Why is this? Is it a faulty design to begin with? And why would Microsoft have such a complicated and buggy way to do things.
It's not a terrible idea, but it's very bad implementation. You can have a binary file and not have it get corrupted as easily as the registry does, MS seems to make convoluting and complicationg things for no reason a high priority.
What do other operating systems such as solaris, UNIX, OS X, and Linux use for a "registry"? And why is what they are using considerered better by most experts when reading articles about competeing OS's? I
Most unixes use flat text files for configuration, each program has it's own text file in /etc or /usr/local/etc (if you compiled it from scratch). OS X has a NetInfo database that is sort of like the registry, and it's most annoying because the text files are there for single user mode but the database is used in multiuser mode.
either you thought the concept of a registry is a wonderful way to condense system configuration data into one file, or you thought it was a terrible idea that made remote configuration a nightmare, and introduced reliability issues.

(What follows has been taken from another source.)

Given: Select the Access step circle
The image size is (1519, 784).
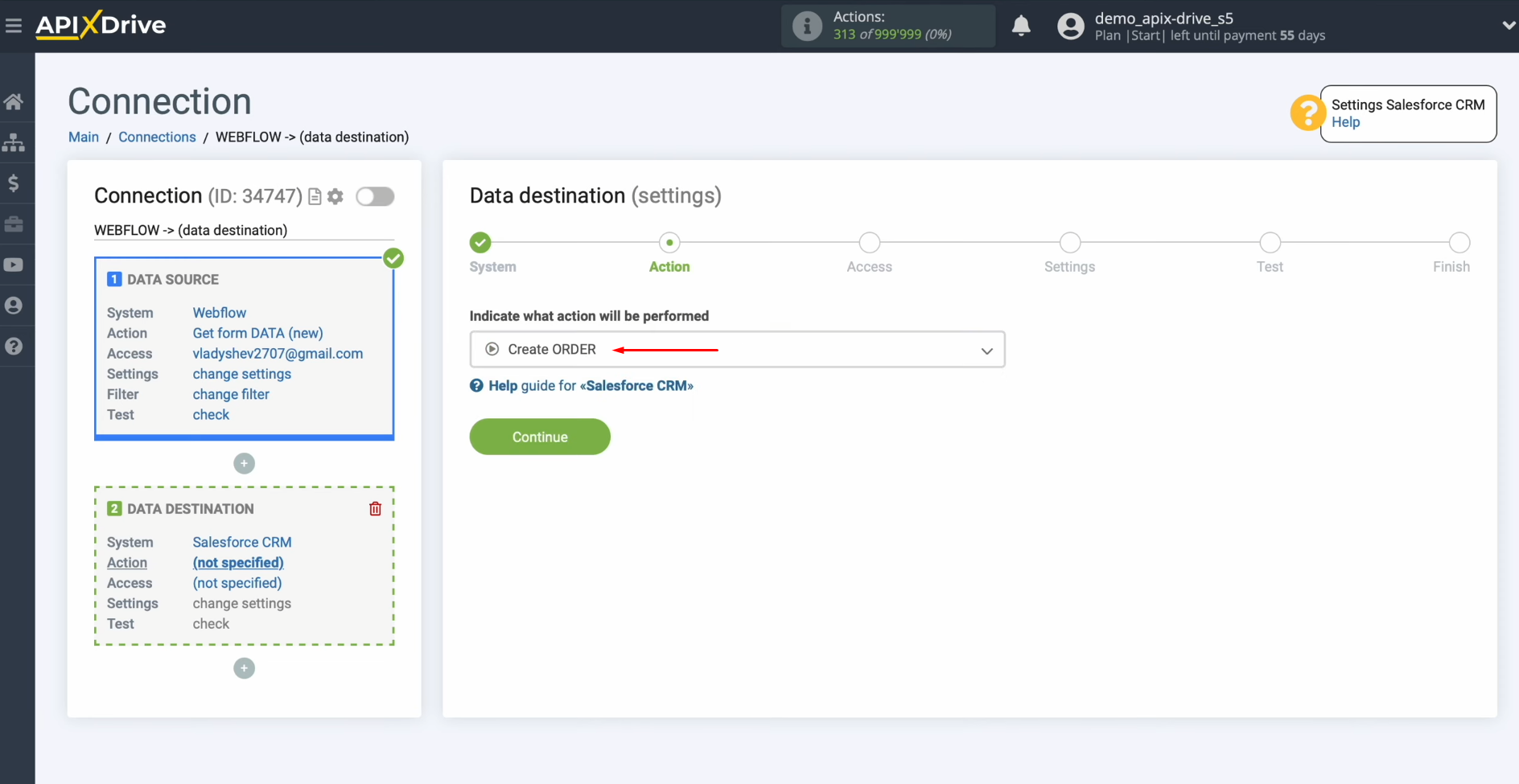Looking at the screenshot, I should pyautogui.click(x=869, y=242).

remote management with text files is simple and that's great, but a registry wouldn't have to break that. You could have a set of nice CLI tools to mange the registry remotely (or locally if you don't like the GUI tools or want to script things). But the reliability issues are the real ones, I mean look what happens when the software hive gets corrupted in NT, which happens more frequently than you'd think.

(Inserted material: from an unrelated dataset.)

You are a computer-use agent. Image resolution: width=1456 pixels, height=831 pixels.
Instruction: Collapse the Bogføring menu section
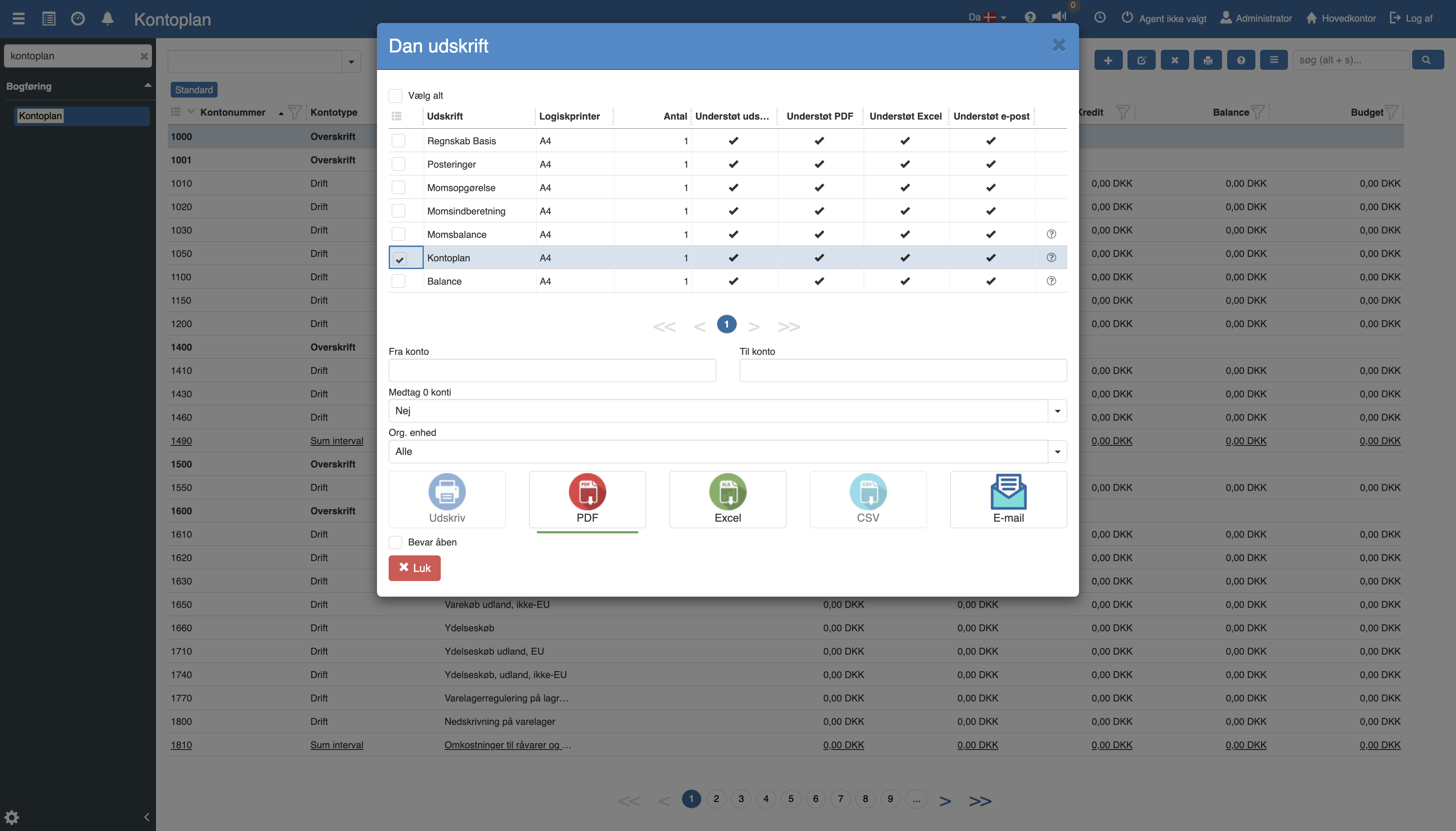(148, 86)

The registry was made because everything in windows used .ini's and they allowed for user errors too easily. So they made the registry which is faster, harder to screw up, and easy
The registry was made so they could have a single interface to all programs settings and things, which on paper sounds good, but since MS forces no conventions on people they can just add keys wherever they want and if a problem occurs you just broke all your software instead of one program.
And if the registry was easy and harder to screw up, there wouldn't be a warning in every MS Q article about how mis-editing the registry can totally kill your machine.
The first time you see a NT box (NT 4, 2K, XP, etc) not boot because the system or software hive is corrupt, you'll realize why unix's small, simple text files are a very good thing.